--- Task requirements ---
Once you find the line that contains "This screenshot has width=559, height=309." in the entries below, give it again along with every following line, unchanged, through the final one.

--- Source material ---
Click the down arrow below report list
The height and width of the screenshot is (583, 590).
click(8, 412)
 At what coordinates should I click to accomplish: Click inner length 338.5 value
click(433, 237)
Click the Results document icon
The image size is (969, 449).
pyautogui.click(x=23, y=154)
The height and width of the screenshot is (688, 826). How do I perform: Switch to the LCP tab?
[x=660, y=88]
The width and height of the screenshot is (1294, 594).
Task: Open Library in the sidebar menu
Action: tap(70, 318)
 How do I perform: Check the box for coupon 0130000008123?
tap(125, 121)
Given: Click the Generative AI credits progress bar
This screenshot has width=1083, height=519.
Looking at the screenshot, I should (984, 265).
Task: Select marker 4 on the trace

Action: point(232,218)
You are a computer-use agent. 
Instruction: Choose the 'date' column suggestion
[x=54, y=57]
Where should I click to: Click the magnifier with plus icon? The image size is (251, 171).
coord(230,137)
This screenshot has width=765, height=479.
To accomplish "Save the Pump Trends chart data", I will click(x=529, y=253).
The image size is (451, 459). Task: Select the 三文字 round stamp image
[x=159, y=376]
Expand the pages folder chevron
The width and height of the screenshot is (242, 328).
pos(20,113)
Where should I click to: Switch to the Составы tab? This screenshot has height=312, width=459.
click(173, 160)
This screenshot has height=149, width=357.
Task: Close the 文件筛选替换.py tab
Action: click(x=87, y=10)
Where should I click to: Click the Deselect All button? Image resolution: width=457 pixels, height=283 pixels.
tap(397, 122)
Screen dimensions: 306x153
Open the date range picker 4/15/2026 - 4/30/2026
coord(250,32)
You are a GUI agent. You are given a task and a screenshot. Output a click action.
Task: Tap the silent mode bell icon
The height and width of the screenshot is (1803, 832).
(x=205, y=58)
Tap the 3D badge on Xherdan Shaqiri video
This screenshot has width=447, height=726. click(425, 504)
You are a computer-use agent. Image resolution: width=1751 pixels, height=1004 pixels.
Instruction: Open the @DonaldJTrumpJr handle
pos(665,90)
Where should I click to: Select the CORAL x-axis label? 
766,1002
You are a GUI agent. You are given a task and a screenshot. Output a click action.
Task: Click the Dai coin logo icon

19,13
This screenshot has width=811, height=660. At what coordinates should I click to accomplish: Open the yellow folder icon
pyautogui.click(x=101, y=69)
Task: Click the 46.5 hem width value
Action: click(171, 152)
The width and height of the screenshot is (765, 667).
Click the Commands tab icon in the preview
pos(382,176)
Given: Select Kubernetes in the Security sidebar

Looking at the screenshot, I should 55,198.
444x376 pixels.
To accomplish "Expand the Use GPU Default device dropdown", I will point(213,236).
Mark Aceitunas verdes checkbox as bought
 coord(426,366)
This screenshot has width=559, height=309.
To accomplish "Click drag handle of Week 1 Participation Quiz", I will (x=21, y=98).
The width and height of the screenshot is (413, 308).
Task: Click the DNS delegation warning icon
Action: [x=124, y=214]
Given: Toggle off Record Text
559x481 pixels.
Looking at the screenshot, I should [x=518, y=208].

--- Output for this exercise ---
This screenshot has width=559, height=309.
To accomplish "Click drag handle of Week 1 Participation Quiz", I will (x=21, y=98).
The width and height of the screenshot is (413, 308).
Task: Click the DNS delegation warning icon
Action: [x=124, y=214]
Given: Toggle off Record Text
559x481 pixels.
Looking at the screenshot, I should [x=518, y=208].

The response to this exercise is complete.